— Activity —
Please output the passage of the head lice text below, between "- Combs and" and "the eggs directly.", inclusive.

A magnifying glass and a bright headlamp can make this significantly easier, especially for anyone with less-than-perfect close-up vision.
Cleaning Your Home and Tools
Nits can’t survive long away from the warmth of a human scalp, but a little cleanup prevents any stray eggs from becoming a problem. The key number to remember is 130°F: that’s the temperature that kills both lice and nits reliably.
- Bedding, towels, and clothing: Wash in hot water and dry on the high heat setting for at least 20 minutes. Nits die within 5 minutes at 125°F, so a standard hot dryer cycle is more than enough.
- Combs and brushes: Soak in water that’s at least 130°F for 5 to 10 minutes.
- Items that can’t be washed: Seal them in a plastic bag for two weeks. Any surviving nits will hatch and die without a host in that time.
You don’t need to fumigate or deep-clean your whole house. Lice spread through head-to-head contact, not through furniture or carpeting. Focus your energy on the items that touch the affected person’s head directly.
When Combing Alone Isn’t Enough
If you’re finding new live lice after two weeks of consistent combing, a medicated treatment can help. Over-the-counter options containing permethrin or pyrethrin kill live lice but generally don’t kill nits, so you’ll still need to comb. Prescription treatments work differently, and some remain active on the hair long enough to kill newly hatched nymphs even though they don’t destroy the eggs directly.
Another option some pediatricians recommend is the suffocation method: coating dry hair in a thick skin cleanser, combing out excess product and visible nits, then blow-drying the hair and leaving the dried film on for at least 8 hours before washing it out. This is repeated at one-week intervals for a total of three treatments. It works by physically smothering lice rather than using pesticides.
Regardless of the treatment you choose, manual nit removal with a comb remains the backbone of the process. No product eliminates the need to comb.
Nits After Treatment: What’s Normal
Finding nits after you’ve treated and combed can be alarming, but it’s almost always normal. Many of them are empty casings, the shells left behind after the louse inside already hatched. Others were killed by treatment but remain cemented to the hair. As the hair grows, these remnants move farther from the scalp, and that quarter-inch rule applies: nits more than a quarter inch from the scalp are almost certainly not viable.
Both the American Academy of Pediatrics and the National Association of School Nurses oppose “no-nit” school policies for exactly this reason. Leftover nit casings don’t spread to other people, don’t indicate an active infestation, and cause unnecessary missed school days. Misidentification of nits during school screenings is also extremely common, with everything from dandruff to hair product residue getting flagged incorrectly.
The true sign of an active infestation is live, crawling lice, not the presence of nits alone. If your combing sessions stop turning up anything alive, and the only nits you see are far from the scalp, you’re in the clear.

Stored data
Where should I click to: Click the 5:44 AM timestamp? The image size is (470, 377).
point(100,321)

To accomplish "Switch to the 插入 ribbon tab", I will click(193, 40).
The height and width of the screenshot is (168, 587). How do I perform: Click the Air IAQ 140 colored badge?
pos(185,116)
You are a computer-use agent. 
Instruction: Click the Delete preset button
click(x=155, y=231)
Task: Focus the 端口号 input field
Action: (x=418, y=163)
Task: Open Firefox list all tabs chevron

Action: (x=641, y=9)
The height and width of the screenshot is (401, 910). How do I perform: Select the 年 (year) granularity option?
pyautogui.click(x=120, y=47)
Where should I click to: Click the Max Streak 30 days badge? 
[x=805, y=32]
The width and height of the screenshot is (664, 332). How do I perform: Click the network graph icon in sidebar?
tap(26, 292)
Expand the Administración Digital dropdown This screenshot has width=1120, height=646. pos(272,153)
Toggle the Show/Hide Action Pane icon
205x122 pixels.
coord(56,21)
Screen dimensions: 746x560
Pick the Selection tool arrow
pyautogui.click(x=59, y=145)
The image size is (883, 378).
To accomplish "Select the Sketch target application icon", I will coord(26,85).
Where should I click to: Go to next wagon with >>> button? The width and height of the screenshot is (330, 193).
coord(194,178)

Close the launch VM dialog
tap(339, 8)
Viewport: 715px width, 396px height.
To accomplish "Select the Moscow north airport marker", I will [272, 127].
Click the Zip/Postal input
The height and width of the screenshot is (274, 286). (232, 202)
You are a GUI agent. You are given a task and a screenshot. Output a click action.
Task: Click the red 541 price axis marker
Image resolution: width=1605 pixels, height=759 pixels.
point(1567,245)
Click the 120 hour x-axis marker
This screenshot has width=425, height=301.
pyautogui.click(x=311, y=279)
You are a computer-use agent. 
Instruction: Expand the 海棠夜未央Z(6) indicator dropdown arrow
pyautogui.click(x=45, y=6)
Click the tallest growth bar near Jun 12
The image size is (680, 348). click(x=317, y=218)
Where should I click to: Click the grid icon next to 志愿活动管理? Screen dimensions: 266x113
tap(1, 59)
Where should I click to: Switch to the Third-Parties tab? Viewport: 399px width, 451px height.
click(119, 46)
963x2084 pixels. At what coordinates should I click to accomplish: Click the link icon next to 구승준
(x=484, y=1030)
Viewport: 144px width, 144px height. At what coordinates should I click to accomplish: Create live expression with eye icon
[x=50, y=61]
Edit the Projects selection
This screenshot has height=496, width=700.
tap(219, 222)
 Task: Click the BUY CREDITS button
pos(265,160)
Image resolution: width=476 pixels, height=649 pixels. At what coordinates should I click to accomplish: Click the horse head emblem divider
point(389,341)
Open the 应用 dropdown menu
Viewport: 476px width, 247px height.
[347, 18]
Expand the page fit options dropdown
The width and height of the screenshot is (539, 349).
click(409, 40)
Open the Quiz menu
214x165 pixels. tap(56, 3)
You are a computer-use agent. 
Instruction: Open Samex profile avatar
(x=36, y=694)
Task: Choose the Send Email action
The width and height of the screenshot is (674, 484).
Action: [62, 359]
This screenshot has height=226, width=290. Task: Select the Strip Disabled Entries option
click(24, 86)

— Solution to this problem —
- Combs and brushes: Soak in water that’s at least 130°F for 5 to 10 minutes.
- Items that can’t be washed: Seal them in a plastic bag for two weeks. Any surviving nits will hatch and die without a host in that time.
You don’t need to fumigate or deep-clean your whole house. Lice spread through head-to-head contact, not through furniture or carpeting. Focus your energy on the items that touch the affected person’s head directly.
When Combing Alone Isn’t Enough
If you’re finding new live lice after two weeks of consistent combing, a medicated treatment can help. Over-the-counter options containing permethrin or pyrethrin kill live lice but generally don’t kill nits, so you’ll still need to comb. Prescription treatments work differently, and some remain active on the hair long enough to kill newly hatched nymphs even though they don’t destroy the eggs directly.